The current economic crisis is reshaping the business world in many ways–and one is an increasingly graying workforce. Many workers are deferring retirement because their retirement funds shrank in the stock market meltdown. The end result of an older workforce may well be an escalation in age discrimination complaints–a trend already evident as the Baby Boomers, now in their 50s and 60s, claim they are disproportionately targeted for layoffs. (For analysis of the latest Supreme Court decision affecting Age Discrimination in Employment (ADEA) lawsuits, see “Motivation Action.”)
In February, Watson Wyatt surveyed more than 2,200 active employees to gauge the effect of the economic crisis on Americans’ retirement planning. They found that 50 percent of workers age 50 and over now plan to work past age 65. Fifty-four percent of workers aged 50 to 64 who plan to postpone retirement say they will work at least three years longer than expected, and three-quarters of that age group cited the decline in their 401(k) plans as the key reason they will defer retirement.
Meanwhile, the EEOC reported almost 25,000 age discrimination claims filed in fiscal year 2008, a 29 percent increase over the previous year. Acting EEOC Chairman Stuart Ishimaru linked that to employers who hold negative stereotypes of older workers, underestimate their contributions to the enterprise and disproportionately select them for layoffs.
But Gregg Lemley, a shareholder at Ogletree Deakins, sees a different pattern in the spike in age discrimination claims.
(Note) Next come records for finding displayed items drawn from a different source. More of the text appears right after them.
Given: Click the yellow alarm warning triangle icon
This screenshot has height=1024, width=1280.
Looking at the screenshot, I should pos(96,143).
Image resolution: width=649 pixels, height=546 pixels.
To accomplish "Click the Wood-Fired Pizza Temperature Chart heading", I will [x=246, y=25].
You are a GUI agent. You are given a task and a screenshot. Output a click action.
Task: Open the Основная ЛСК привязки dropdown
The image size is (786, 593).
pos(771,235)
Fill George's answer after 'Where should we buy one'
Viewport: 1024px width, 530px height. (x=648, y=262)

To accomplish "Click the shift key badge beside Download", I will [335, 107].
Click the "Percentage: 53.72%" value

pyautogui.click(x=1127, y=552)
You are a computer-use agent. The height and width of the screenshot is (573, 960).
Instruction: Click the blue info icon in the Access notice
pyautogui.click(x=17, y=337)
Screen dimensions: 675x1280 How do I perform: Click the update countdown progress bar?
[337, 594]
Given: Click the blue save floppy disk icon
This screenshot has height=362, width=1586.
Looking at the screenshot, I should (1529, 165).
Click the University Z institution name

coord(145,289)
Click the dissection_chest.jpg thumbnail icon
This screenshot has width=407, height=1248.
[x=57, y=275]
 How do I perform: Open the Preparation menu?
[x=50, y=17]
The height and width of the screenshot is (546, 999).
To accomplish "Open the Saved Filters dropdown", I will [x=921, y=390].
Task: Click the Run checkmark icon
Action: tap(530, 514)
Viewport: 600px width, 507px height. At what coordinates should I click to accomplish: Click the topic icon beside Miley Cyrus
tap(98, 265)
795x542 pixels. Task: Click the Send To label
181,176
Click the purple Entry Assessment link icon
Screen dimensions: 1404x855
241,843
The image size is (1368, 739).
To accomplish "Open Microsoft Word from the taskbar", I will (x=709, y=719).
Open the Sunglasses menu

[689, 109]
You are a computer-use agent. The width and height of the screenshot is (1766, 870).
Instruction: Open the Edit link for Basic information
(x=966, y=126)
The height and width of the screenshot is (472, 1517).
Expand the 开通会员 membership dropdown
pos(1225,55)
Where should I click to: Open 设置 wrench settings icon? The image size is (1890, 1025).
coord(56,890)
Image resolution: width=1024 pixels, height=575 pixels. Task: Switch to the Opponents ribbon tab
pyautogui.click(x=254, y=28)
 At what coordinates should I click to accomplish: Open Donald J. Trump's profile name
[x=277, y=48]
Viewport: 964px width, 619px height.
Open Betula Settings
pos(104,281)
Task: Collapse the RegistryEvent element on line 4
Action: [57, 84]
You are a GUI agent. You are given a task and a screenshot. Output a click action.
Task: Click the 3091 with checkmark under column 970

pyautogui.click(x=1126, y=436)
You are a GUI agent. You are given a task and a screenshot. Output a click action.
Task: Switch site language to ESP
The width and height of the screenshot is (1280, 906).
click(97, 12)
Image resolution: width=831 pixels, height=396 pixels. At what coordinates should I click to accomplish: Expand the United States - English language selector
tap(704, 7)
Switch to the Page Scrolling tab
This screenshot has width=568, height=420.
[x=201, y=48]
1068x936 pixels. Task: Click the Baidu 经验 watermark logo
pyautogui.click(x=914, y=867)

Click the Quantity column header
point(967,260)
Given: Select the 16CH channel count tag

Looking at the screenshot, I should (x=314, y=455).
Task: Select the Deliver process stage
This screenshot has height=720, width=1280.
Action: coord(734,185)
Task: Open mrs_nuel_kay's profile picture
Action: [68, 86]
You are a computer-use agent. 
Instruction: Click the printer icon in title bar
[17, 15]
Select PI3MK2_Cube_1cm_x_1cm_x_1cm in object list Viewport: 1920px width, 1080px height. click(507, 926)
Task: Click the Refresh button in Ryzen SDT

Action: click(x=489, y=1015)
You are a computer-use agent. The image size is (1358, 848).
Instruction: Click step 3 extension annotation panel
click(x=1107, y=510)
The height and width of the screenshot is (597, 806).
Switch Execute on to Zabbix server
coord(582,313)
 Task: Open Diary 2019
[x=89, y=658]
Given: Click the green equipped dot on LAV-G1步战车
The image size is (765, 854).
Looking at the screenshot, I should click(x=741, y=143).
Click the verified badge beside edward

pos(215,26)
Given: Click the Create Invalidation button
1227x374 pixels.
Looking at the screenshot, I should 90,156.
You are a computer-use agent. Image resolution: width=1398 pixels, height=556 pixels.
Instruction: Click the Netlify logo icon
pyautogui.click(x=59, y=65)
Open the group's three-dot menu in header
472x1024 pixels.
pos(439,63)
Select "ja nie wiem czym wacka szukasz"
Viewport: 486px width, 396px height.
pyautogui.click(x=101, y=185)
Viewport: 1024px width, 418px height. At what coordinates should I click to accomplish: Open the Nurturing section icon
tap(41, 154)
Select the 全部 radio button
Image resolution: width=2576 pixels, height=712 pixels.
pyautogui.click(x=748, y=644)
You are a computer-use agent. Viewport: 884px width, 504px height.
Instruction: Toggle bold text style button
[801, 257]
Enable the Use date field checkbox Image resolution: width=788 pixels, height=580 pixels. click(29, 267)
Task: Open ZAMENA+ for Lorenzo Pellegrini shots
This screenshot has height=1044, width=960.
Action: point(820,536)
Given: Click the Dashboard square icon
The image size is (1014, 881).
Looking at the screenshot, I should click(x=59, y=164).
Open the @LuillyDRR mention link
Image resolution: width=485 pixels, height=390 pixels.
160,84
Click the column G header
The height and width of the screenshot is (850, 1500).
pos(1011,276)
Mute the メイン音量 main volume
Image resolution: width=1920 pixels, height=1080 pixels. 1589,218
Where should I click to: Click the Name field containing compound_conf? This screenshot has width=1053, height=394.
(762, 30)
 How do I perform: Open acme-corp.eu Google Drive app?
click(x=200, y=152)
Lemley says that in a recession, employers look for the way to maximize their savings, with layoffs often resulting.
“When trying to cut payroll costs, they look to the highest salaries, and those frequently correlate with age,” he says. “The bottom line is, even if the employer has completely innocent motives, often layoffs will hit older workers more than younger workers. Those who get laid off look in the mirror and say, ‘What can I sue over?’ and age will be one of those reasons. So you will always see an uptick in age discrimination claims in an economic downturn.”
The fact that more employees feel compelled to work longer because their retirement funds have shrunk could aggravate the situation. Lemley notes that employers frequently offer early retirement packages as a way to trim the payroll before resorting to layoffs. But workers who feel they must extend their working years won’t be as willing to take such a package, so layoffs are likely to follow, with the resulting risk of class action age discrimination litigation.
Additionally, he adds, employees who stay on the job only because they need the money may not perform up to standards.
“You could end up with employees who have mentally checked out and who are staying around for the paycheck even though their heart is not in it,” he says. “An individual like that who is fired [for poor performance] may feel backed into a corner by his economic situation and may be more likely to file an individual lawsuit.”
Michael Duffee, a partner at Ford & Harrison, advises employers to think about how a jury will view the facts behind a layoff or an individual termination involving older workers.
“At the end of the day in a termination, if you have bad facts, you have bad facts,” he says. “If you are an employer dealing with people in the protected age group, you need to look realistically at how a third party will look at what you did. How did you treat this person? Can you defend it as a practical matter? If you can’t pass the red face test–if you can’t argue your case without your face turning red–you have a problem.”